When we talk about entrepreneurs, the world loves extremes: the spectacular failures with cautionary tales, or the legendary founders with their billion-dollar unicorns. But what about the vast, vibrant middle where most of us thrive?

We didn't start with grand visions of industry domination or exit strategies. We stumbled into this world following our creative impulses, chasing interesting problems, building things that mattered to us. And somehow along the way, we created businesses that stand somewhere between the flashy headlines. Not failures by any measure, but not the stuff of business magazine covers either.

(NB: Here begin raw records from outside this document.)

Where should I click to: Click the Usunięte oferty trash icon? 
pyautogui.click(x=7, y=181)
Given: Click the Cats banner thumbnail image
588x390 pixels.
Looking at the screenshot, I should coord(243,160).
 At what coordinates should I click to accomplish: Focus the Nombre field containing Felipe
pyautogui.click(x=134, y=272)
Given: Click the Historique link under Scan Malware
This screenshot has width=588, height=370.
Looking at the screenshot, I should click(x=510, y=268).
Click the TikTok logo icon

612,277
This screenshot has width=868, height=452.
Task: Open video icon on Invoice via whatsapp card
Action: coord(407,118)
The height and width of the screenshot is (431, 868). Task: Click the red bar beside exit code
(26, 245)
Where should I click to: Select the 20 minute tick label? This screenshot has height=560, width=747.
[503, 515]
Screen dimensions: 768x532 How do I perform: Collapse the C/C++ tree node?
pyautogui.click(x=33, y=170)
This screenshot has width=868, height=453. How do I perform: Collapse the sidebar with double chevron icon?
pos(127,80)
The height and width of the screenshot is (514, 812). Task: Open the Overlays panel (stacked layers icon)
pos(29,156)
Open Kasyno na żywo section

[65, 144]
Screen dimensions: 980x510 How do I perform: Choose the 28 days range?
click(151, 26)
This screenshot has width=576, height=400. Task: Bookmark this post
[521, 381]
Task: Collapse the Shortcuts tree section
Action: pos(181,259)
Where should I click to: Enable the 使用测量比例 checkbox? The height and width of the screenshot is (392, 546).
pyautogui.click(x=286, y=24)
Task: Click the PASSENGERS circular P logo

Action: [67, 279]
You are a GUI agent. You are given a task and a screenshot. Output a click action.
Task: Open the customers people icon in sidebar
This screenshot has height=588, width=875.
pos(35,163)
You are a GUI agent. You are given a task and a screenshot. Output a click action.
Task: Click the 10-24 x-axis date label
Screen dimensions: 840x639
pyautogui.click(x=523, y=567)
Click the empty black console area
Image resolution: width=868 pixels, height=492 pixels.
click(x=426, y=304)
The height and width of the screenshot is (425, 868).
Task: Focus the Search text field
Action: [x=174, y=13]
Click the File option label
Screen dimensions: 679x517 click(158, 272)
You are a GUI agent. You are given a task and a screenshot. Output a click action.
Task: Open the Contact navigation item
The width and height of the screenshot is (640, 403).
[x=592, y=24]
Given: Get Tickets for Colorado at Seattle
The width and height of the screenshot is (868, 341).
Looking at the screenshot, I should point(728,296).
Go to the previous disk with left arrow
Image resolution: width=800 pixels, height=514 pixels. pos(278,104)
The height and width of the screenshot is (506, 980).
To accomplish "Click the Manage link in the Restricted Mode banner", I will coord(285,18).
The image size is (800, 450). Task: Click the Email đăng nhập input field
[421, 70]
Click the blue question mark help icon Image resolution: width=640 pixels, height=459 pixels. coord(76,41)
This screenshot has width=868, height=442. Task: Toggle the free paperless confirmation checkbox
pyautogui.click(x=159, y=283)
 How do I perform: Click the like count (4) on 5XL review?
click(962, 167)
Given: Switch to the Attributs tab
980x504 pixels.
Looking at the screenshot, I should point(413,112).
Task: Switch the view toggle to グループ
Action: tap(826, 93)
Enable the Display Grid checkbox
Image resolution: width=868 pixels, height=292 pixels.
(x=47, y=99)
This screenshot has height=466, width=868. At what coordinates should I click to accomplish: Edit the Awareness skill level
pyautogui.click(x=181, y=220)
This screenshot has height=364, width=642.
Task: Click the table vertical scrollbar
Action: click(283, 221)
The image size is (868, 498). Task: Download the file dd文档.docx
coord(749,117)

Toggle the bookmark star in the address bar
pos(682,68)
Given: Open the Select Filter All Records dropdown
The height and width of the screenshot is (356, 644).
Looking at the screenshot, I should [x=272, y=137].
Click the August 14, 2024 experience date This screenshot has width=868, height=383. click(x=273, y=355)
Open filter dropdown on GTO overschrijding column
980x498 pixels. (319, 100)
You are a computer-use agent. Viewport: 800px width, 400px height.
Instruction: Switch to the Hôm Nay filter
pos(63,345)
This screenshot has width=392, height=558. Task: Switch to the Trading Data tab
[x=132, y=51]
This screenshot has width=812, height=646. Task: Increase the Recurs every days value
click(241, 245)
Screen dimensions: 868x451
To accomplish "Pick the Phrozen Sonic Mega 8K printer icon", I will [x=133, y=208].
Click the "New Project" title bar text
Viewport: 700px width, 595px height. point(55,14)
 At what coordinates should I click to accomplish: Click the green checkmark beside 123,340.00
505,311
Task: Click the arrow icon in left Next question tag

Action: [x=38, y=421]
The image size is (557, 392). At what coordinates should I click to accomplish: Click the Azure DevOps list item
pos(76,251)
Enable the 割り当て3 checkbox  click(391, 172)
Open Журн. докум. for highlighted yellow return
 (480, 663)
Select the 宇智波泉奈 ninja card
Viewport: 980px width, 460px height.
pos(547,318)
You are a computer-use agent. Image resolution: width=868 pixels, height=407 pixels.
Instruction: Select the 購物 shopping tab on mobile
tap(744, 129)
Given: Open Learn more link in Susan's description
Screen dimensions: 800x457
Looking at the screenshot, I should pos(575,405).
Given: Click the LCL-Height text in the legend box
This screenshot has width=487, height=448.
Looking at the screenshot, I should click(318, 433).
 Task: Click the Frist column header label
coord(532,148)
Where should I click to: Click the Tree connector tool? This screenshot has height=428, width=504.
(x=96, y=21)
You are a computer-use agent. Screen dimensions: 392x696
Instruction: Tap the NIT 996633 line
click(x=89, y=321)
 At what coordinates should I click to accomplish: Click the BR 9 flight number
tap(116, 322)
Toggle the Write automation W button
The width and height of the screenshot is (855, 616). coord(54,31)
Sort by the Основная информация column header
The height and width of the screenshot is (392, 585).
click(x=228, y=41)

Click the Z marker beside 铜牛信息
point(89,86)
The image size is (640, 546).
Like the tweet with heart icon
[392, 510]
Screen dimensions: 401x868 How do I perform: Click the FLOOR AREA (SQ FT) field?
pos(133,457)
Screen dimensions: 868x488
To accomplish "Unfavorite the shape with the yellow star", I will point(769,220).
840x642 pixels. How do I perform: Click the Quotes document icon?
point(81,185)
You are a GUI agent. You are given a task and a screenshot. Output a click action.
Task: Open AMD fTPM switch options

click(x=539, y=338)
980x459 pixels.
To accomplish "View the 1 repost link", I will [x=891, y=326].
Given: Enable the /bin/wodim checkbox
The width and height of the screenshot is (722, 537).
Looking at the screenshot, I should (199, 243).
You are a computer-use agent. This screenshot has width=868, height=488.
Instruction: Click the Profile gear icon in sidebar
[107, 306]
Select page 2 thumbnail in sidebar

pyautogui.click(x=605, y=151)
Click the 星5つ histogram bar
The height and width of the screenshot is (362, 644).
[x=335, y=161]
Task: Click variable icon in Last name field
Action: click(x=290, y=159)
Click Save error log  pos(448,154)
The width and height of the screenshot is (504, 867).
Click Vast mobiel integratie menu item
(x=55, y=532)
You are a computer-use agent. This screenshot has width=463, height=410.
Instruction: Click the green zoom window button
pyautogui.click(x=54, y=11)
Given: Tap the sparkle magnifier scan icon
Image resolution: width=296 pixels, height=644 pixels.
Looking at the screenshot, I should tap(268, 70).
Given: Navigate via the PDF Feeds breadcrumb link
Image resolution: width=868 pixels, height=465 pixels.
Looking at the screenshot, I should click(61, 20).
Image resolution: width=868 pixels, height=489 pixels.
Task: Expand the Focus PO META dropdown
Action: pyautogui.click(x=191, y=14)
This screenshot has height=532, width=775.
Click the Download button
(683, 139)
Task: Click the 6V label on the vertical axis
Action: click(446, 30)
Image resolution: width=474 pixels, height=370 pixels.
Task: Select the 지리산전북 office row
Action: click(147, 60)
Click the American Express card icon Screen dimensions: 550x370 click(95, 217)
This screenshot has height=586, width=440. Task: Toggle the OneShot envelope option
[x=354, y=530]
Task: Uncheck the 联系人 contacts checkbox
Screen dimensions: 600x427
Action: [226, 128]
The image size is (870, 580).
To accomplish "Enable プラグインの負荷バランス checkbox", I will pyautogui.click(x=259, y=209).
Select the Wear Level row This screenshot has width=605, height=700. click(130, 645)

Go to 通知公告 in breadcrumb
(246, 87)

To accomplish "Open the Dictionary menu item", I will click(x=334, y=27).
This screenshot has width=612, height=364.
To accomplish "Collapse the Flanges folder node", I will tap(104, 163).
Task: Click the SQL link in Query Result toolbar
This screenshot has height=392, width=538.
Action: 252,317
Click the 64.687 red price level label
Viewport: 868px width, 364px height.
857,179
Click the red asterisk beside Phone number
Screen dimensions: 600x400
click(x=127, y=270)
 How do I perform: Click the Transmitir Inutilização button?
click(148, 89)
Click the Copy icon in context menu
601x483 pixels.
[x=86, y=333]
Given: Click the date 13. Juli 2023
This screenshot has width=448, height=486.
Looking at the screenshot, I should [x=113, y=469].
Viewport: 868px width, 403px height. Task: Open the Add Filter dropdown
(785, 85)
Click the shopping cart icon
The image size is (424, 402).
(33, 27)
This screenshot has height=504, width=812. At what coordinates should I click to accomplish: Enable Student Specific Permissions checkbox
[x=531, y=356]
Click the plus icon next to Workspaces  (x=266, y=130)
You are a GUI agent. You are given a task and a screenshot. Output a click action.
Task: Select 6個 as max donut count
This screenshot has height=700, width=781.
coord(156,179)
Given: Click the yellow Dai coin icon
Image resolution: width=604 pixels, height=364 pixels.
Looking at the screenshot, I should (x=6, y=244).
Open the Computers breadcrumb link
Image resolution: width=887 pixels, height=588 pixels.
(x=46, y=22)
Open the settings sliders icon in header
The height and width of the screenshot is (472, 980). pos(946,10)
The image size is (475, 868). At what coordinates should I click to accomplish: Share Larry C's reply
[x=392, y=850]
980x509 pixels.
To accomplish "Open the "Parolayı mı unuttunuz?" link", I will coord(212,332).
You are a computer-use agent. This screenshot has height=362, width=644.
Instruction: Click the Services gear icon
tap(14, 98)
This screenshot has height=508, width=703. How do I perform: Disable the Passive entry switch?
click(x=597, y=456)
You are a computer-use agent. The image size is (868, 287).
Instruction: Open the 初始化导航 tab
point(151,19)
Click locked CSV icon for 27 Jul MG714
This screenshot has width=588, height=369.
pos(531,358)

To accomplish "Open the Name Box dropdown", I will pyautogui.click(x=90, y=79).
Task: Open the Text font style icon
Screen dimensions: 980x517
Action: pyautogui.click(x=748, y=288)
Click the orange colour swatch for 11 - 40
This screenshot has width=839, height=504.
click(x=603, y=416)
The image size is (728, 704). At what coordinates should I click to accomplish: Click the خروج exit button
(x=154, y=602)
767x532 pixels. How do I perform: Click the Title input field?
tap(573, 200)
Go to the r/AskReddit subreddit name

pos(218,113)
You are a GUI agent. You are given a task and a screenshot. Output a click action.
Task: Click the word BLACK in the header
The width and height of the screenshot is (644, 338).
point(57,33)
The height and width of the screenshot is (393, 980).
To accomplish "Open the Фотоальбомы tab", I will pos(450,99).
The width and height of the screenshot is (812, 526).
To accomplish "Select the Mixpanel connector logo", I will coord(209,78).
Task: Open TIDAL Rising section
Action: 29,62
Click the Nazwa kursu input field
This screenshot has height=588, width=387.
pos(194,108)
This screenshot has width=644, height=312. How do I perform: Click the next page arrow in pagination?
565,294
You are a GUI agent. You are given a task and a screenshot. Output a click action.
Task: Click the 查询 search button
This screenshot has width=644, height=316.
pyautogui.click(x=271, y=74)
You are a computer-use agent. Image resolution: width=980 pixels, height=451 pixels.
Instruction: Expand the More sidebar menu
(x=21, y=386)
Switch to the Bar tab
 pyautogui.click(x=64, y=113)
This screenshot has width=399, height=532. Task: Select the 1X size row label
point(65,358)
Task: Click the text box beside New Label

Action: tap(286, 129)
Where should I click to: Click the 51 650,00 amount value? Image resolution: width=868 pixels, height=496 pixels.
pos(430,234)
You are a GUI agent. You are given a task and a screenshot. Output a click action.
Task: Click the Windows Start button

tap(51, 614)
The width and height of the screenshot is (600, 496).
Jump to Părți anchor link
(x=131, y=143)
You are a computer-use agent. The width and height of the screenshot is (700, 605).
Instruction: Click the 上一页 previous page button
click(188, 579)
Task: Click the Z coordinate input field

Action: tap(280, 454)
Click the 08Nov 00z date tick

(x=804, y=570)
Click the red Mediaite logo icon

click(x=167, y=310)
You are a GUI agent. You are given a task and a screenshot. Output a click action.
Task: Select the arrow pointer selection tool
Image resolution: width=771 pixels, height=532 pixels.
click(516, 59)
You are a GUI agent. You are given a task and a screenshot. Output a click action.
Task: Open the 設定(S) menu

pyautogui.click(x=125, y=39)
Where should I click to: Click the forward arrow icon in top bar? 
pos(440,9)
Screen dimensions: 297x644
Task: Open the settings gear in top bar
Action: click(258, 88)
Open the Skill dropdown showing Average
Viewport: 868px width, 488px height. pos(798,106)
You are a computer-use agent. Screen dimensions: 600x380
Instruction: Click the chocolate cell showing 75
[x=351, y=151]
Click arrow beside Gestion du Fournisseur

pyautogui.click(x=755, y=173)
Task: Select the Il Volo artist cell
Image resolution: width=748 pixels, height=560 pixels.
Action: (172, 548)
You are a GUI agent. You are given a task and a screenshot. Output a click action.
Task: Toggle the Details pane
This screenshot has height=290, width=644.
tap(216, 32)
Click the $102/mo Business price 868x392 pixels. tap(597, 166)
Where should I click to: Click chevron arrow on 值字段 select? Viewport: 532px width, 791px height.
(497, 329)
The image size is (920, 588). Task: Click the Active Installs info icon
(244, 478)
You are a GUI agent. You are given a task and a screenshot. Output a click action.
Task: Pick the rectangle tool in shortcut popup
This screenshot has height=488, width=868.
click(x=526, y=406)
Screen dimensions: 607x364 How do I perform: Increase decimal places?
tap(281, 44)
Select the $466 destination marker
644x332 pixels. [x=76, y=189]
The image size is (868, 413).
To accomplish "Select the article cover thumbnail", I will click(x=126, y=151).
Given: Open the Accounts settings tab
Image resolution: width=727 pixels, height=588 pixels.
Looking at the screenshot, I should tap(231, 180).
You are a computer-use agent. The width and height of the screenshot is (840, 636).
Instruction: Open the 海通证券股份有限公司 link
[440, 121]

This middle isn't where ambitions go to die, it's where they transform. Many of us still hunt unicorns and chase industry-defining breakthroughs. We're still hungry for scale, impact, and yes, even those big exits. The difference is in how we got here and why we keep pushing forward.

For the accidental entrepreneur, the journey from middle to massive isn't about checking boxes on some predefined path to success. It's about continuing to build with the same fire that accidentally led us here in the first place - that unquenchable urge to create something meaningful, regardless of where it ultimately lands on the success spectrum.

Embracing the Accidents

I’ve learnt to embrace the accidents, and to be on the roads less travelled and realize your story just unfolds along the way. This accidental path is a long winding road and it's an invitation to keep creating, to keep building, to keep pursuing what lights me up inside without the constraints of someone else's rulebook.

And in that sense, the undying fire of the accidental entrepreneur might be the most authentic form of success there is: not a trophy on the shelf, but a flame that continues to illuminate the path forward, day after day, year after year.

So I'll keep showing up, stoking that fire, curious about where it might lead next. Because that's what those of us who stumbled into this world do. We keep building because we can't imagine doing anything else. We burn on and the fire endures.